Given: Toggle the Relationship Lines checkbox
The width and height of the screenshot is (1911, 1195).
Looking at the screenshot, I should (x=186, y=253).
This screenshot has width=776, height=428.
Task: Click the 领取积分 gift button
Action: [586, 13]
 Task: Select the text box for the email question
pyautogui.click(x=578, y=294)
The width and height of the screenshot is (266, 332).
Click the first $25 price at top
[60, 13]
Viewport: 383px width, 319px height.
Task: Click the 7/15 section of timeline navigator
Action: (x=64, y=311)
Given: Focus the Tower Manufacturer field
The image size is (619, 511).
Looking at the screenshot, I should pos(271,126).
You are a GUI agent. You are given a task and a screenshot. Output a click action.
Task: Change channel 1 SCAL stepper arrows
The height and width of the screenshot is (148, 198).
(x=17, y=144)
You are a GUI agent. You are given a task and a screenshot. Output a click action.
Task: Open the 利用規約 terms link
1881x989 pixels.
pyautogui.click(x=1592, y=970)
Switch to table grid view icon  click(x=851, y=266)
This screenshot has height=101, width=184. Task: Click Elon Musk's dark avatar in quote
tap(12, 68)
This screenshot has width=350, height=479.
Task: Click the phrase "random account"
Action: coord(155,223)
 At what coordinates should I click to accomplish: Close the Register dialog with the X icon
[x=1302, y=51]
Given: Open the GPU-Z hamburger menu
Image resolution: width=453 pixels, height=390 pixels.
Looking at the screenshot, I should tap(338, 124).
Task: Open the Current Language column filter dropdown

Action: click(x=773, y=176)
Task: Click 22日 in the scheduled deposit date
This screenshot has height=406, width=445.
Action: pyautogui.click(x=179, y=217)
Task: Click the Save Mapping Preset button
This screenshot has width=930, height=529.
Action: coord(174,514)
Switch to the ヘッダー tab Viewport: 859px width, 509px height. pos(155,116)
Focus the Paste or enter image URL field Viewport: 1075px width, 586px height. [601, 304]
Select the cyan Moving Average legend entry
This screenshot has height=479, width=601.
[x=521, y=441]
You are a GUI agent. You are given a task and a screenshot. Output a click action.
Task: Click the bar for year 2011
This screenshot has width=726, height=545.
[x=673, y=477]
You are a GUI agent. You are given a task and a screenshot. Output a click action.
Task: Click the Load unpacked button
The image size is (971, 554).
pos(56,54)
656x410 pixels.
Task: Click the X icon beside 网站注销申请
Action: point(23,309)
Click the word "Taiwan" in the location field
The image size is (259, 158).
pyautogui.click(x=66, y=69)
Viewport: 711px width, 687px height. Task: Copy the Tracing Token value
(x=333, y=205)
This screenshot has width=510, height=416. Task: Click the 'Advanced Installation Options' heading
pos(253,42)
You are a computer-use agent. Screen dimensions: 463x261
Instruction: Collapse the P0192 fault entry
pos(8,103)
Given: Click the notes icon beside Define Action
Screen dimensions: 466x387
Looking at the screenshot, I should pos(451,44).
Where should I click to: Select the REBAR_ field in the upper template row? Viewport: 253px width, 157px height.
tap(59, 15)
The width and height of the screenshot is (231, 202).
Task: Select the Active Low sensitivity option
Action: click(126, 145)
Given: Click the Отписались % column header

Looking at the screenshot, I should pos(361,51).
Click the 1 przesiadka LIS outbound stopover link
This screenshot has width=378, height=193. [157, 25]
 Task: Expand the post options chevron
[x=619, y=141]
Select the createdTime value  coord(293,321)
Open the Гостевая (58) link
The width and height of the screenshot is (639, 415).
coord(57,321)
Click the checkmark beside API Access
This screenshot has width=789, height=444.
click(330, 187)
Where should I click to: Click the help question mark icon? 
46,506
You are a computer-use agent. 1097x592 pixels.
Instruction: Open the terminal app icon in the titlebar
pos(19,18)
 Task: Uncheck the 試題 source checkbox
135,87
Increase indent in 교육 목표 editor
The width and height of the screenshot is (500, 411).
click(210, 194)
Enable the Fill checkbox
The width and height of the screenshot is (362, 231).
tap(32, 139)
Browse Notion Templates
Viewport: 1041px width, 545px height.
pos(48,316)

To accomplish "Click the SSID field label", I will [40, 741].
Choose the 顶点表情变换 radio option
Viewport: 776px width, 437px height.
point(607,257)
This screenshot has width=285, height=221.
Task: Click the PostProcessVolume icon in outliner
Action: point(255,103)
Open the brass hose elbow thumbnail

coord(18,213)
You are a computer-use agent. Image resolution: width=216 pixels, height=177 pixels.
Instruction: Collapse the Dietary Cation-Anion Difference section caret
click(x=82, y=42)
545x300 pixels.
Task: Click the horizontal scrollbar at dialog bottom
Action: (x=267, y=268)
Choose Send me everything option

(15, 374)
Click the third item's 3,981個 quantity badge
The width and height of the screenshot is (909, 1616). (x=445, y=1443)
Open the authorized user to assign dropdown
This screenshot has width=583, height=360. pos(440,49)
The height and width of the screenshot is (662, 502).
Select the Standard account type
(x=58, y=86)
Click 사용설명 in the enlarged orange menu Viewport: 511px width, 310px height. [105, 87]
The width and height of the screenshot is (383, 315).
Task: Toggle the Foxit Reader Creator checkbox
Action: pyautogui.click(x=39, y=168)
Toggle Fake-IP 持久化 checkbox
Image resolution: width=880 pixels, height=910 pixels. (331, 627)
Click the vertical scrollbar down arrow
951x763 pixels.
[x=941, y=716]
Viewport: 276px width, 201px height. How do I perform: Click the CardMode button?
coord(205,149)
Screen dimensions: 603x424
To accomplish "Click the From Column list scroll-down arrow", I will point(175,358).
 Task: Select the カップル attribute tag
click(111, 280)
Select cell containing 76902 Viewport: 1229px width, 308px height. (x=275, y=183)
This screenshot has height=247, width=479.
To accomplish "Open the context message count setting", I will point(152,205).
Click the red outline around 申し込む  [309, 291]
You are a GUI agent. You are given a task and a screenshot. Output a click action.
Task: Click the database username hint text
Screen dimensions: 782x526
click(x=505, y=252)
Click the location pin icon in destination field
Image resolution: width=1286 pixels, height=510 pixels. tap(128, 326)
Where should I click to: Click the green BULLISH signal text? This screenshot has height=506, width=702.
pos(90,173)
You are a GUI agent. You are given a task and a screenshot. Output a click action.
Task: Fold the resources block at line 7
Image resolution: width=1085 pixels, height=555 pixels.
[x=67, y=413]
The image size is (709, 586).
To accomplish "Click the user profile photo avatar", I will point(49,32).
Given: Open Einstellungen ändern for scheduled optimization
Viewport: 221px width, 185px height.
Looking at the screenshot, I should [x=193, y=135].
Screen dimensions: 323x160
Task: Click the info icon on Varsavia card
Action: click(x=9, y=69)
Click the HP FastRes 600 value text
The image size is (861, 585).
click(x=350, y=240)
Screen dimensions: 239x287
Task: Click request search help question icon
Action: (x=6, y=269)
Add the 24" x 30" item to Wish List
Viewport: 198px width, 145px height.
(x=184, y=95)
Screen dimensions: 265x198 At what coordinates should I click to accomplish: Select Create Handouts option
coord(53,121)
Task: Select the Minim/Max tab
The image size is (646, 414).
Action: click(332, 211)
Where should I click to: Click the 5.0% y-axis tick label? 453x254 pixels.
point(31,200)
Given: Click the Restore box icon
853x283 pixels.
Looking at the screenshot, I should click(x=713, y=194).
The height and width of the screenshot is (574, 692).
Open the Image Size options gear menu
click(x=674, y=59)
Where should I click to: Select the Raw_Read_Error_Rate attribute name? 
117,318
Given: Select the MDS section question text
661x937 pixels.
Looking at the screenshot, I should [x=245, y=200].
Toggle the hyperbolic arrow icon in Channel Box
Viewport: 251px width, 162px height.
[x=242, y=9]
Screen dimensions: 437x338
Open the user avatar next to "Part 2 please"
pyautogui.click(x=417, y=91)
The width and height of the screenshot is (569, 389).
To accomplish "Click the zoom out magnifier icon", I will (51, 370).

» **WORK REQUIRED**
Send back, unchanged, every line of the records from the one with "Given: Click the Restore box icon" through the last.

» **TASK RESPONSE**
Given: Click the Restore box icon
853x283 pixels.
Looking at the screenshot, I should click(x=713, y=194).
The height and width of the screenshot is (574, 692).
Open the Image Size options gear menu
click(x=674, y=59)
Where should I click to: Select the Raw_Read_Error_Rate attribute name? 
117,318
Given: Select the MDS section question text
661x937 pixels.
Looking at the screenshot, I should [x=245, y=200].
Toggle the hyperbolic arrow icon in Channel Box
Viewport: 251px width, 162px height.
[x=242, y=9]
Screen dimensions: 437x338
Open the user avatar next to "Part 2 please"
pyautogui.click(x=417, y=91)
The width and height of the screenshot is (569, 389).
To accomplish "Click the zoom out magnifier icon", I will (51, 370).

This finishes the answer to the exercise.